Friday, February 12, 2010

I can either be...

Fat again or Fit 4 Life.
I do great during the week and I've done well - doing yoga, exercising, etc. Friday wasn't good. Most Fridays aren't - but that doesn't mean it can slip into the rest of the wknd.
I have to make choice:
1. Be obedient and be fit and healthy with my body working the way God has designed for my body to work.
2. Enjoy oreos, too many baked lays, sugar cookies, hot chocolate just to mindlessly eat, give up on running to quick because of little things that aren't going perfectly.
I want to:
1. Feel great
2. Be great
3. Look great - love those size 6 jeans!
4. Don't want sagging skin
5. Invest in others
6. Be there for ministry later in life - and be healthy to do a great job at it.

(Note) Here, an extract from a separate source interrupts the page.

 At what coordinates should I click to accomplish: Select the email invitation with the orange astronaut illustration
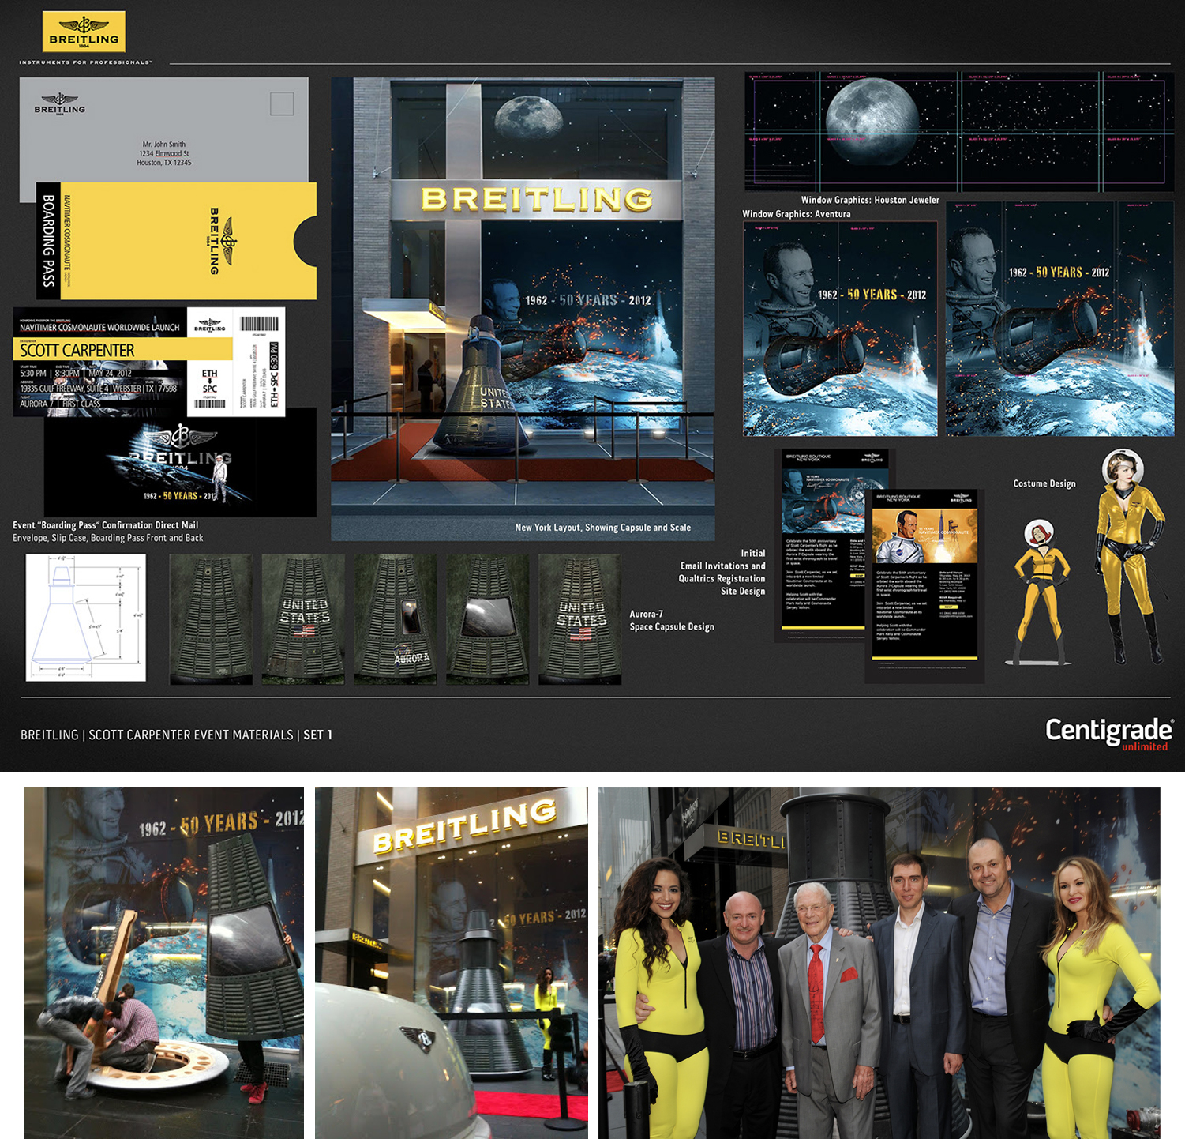point(924,585)
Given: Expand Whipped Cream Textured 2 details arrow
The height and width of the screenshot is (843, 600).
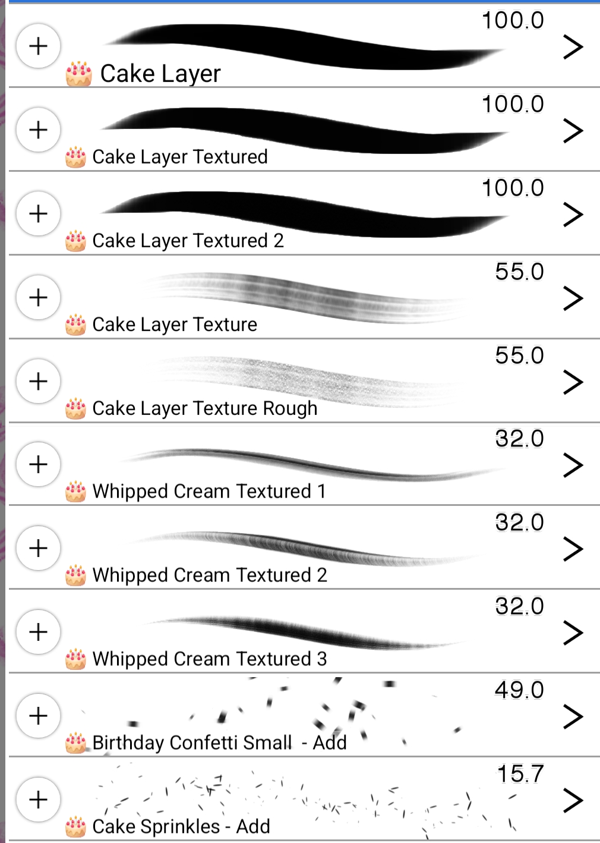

God has given us a body that was created to be productive and glorify him.
Drinking unsweet tea right now - and doing pilates when I get off work at 930 tonight.
Tomorrow: work, vegetarian tea lunch, run out at a park (in the cold, am I crazy, push through), cooking legumes (I always feel fancy when I say that word in my head), babysitting for a dear family.
Sunday will run in the morning or do yoga before church (it might be snowing outside, so I may stick with the yoga).
Monday is a pilates class! :)

Friday, February 5, 2010

Too much eating! Need Motivation!

Ok - so I've been eating way too much this week...
1. Changes at work bring stress
2. Hormones
3. Sweets at work
4. Just not motivated

I need to snap back in to it! I need to challenge myself for the next 2 months. I need some attainable goals.
Can you as readers help? Thank you. I set my February goals - but how do I actually attain them now?! The scales has to go the other way!
Need some motivation! HELP!

Monday, February 1, 2010

February Goals

I like making mini-goals! It helps in losing weight, in cleaning your home, or cooking a large meals. You have to break things down - instead of looking at the long term.
So, what am I going to do in February that will make more more healthy:
1. If it is up to me, eat salads for dinner. This gets me a lot of green in and doesn't weigh me down at night. Now, there are times when I'll have dinner with others - but then I can just eat sensibly - or if going out, I can have a salad. I know of one exception - Sonny's with Sloan.
2. Start back training for a 5k. That means running more intentionally. Started week 5 of Couch to 5k again today. Got most of it done - but a sweet friend I hadn't seen in a while was there so I stopped and talked to her then ran out of time. My first 5k of 2010 is the first wknd of March. Bring on the Anthem!
3. Continue with yoga or Bob's boot camp. The first 3 weeks of the month will be dedicated to our friend Bob Harper. He makes me work. My quads and hams and inner/outer thighs actually hurt right now between the 2 DVDs and running.
4. Feb 24 - bring on round 2 of Jillian's 30 Day Shred. That will have me 30 days out of last day of my current job - so I want to look stellar. I really feel like I toned up and looked sleeker the last time I did it (before the holidays set in), so I want to do it again.

New things:
1. Taking a semi-private yoga lesson with a friend this weekend. I am very excited about that!
2. Hiking both Berea pinnacles later this month with Sloan. I've done it once before, but I'm doing it with Sloan this time.
3. Antibiotics. Taking augmenten right now for a sinus infection from last week. It is helping, but is sometimes not sitting well with my stomach and is making me thirsty - so I'm drinking tons of fluids!

How are you sticking with your NYRs? How are you keeping motivated in the cold month of February? What are your mini-goals? What new things are you trying this month?